Is there a FROGS Guidelines or standard procedure?FROGS' design is highly modular and so allows users to choose their tools and processing order. However, default values are advised when possible, and a standard procedure for amplicon analysis should follow these steps:
- Pre-processing: depending on your data, assemble or not your paired-reads. Depending on your studied amplicon, fill the size parameters and primers fields.
- Clustering: thanks to Swarm capacities, clustering can be performed early in the process. It should be performed with an aggregation distance of 3 and with a denoising step.
- Removing chimeras: chimeras are PCR artifacts and should be removed at this step, using the clusters produced by Swarm.
- Filtering OTUs: a 0.005% abundance threshold should be apply to remove the remaining noisy clusters and obtain your OTUs. If your experimental design contain replicates, you should also filter clusters which are not present in at least two/three/more samples (depending on your design).

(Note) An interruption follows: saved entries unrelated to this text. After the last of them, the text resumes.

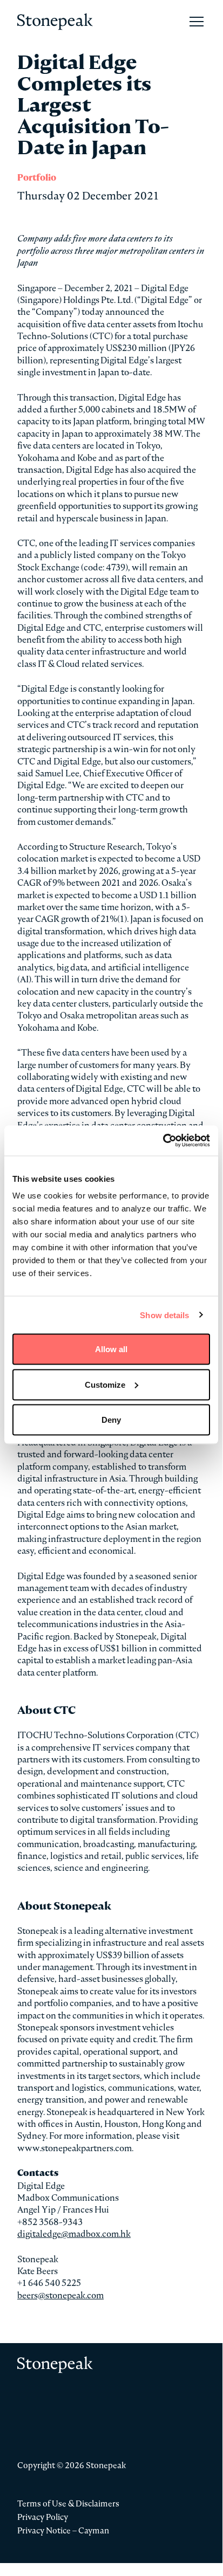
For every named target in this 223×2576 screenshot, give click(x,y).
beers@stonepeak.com (60, 2295)
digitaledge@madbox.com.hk (74, 2233)
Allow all (111, 1349)
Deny (111, 1419)
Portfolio (36, 177)
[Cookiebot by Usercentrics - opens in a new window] (163, 1141)
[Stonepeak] (55, 21)
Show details (164, 1314)
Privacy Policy (42, 2517)
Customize (105, 1384)
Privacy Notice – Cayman (63, 2530)
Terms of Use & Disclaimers (68, 2503)
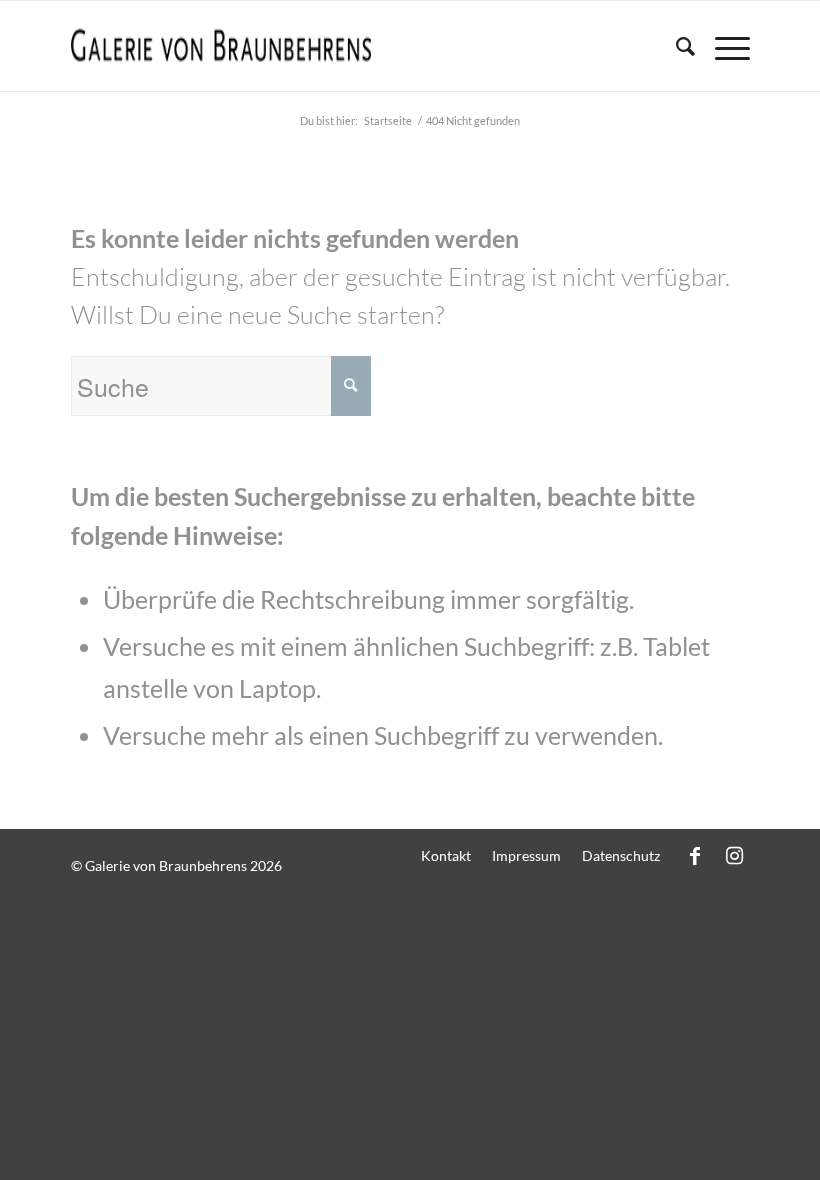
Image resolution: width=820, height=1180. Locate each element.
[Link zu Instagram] (735, 855)
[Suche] (675, 46)
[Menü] (722, 46)
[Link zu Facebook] (695, 855)
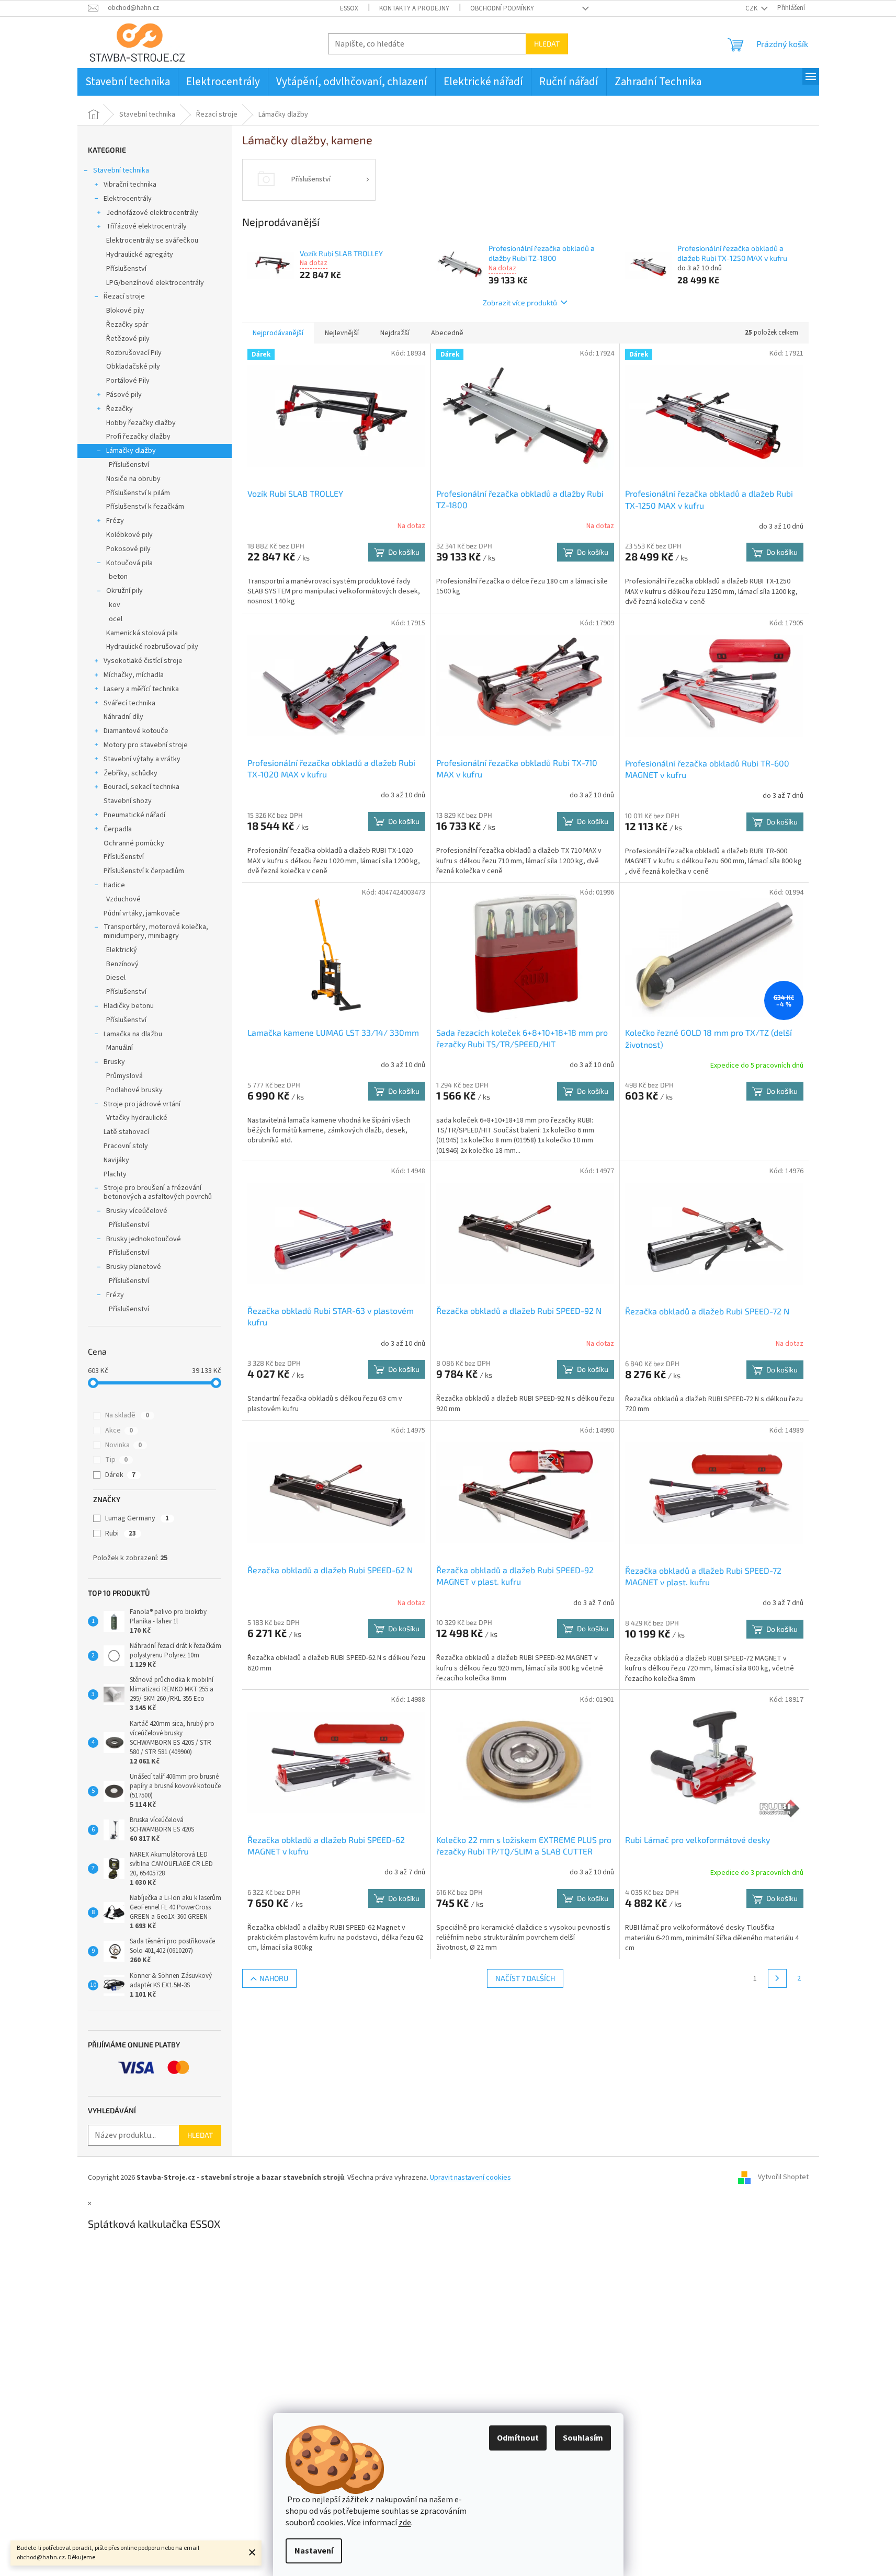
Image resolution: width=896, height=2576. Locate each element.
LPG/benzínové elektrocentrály (155, 283)
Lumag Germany (137, 1518)
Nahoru (273, 1978)
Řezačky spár (127, 324)
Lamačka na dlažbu (133, 1034)
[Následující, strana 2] (777, 1978)
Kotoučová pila (129, 563)
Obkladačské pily (133, 366)
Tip (116, 1460)
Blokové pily (125, 310)
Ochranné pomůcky (134, 843)
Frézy (115, 521)
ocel (115, 619)
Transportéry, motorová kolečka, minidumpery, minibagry (156, 931)
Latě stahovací (126, 1132)
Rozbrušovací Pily (134, 353)
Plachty (115, 1174)
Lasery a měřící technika (141, 689)
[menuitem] (127, 82)
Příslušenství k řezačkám (145, 506)
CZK (752, 8)
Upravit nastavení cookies (470, 2177)
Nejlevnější (342, 333)
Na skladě (127, 1415)
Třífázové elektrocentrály (146, 226)
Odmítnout (518, 2438)
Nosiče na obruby (133, 479)
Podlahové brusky (134, 1090)
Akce (119, 1430)
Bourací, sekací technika (141, 787)
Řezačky (119, 409)
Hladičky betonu (129, 1006)
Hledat (547, 43)
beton (118, 576)
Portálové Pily (128, 380)
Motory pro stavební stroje (146, 745)
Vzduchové (123, 899)
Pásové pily (124, 395)
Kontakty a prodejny (414, 8)
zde (405, 2522)
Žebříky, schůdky (130, 773)
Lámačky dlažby (131, 450)
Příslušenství (126, 269)
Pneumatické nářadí (134, 815)
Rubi (120, 1533)
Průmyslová (124, 1076)
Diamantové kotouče (136, 731)
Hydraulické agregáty (139, 254)
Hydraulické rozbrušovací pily (152, 647)
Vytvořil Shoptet (783, 2177)
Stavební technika (121, 170)
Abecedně (447, 333)
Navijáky (116, 1160)
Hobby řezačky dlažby (141, 423)
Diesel (116, 977)
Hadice (114, 885)
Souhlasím (583, 2438)
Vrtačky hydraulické (136, 1118)
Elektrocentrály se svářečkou (152, 240)
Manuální (119, 1048)
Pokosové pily (128, 549)
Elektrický (121, 950)
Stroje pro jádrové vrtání (142, 1104)
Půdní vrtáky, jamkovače (142, 913)
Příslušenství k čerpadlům (144, 871)
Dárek (120, 1475)
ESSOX (349, 8)
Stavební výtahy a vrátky (142, 759)
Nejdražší (395, 333)
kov (114, 605)
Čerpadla (118, 829)
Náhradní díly (123, 717)
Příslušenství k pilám (138, 493)
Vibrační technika (130, 184)
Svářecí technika (129, 703)
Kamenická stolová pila (142, 633)
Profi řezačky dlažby (138, 436)
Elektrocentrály (128, 198)
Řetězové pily (128, 339)
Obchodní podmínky (502, 8)
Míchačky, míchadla (134, 675)
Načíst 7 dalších (525, 1978)
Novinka (123, 1445)
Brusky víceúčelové (136, 1211)
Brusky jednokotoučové (143, 1239)
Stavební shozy (128, 801)
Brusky (114, 1062)
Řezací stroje (124, 296)
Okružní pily (124, 591)
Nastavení (313, 2551)
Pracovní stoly (126, 1146)
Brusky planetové (133, 1267)
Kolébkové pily (129, 535)
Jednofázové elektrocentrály (152, 213)
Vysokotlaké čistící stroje (143, 661)
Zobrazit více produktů (520, 302)
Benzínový (122, 964)
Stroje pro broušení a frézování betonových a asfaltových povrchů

- Taxonomic affiliation: this step should be executed at the end of the process because it is the most time consuming one. Default is to produce blast affiliation and multi-affiliations, but RDP affiliation can be added.
- Visualization (optional): use “Cluster stat” (after steps 2, 3 and 4) for some supplementary figures and stats about your clusters (numbers, distributions etc.). Use “Affiliations stat” for some supplementary figures and stats (after step 5)
- Tree construction (optional): use it after step 4) if you want a phylogenetic tree of your OTUs
- Export functions (optional): use “BIOM to TSV” if you want an abundance table in tabular format. Use “BIOM to standard BIOM” if you need a BIOM file for your statistical analyses.
What data are processed by FROGS?FROGS is designed for the study of microbial communities from amplicon sequencing. The amplified area is chosen to be as distinctive as possible in the community you are interested in. For example, researchers favour 16S ribosomal RNA part when studying the bacterial composition of an environment.
However, FROGS can be used on any amplicon as long as the area of interest respects the constraints mentioned below:
- FROGS works on ribosomic RNA 16S, 18S, 23S, but also amplicons belonging from functionnal genes such as dsrB. The only limit is the reference database provided to the software.
- FROGS has been designed to manage data from Illumina sequencers (MiniSeq, MiSeq, NextSeq, HiSeq,...). It can, however, accept data from 454 if it is in fastq format. If your data is in SFF format you can use the SFF converter software to make fastq data (don't forget to use the option to remove adapter 454 and low quality sequences).
- The diagram below shows the main sequencing modes supported or not supported by FROGS:
In standard protocol, target DNA must be completely sequenced in the reads i.e. either a single-end reads starting from 5’ primer and finishing to the end of the 3’ primer or in paired-end case the forward and reverse reads must be overlapped.
Which filters should I use in FROGS-Filters?FROGS proposes various filters to meet users'needs, but depending on your data and scientific question, only a part of them should be used. The most used filters are the OTU filters based on samples and abundances.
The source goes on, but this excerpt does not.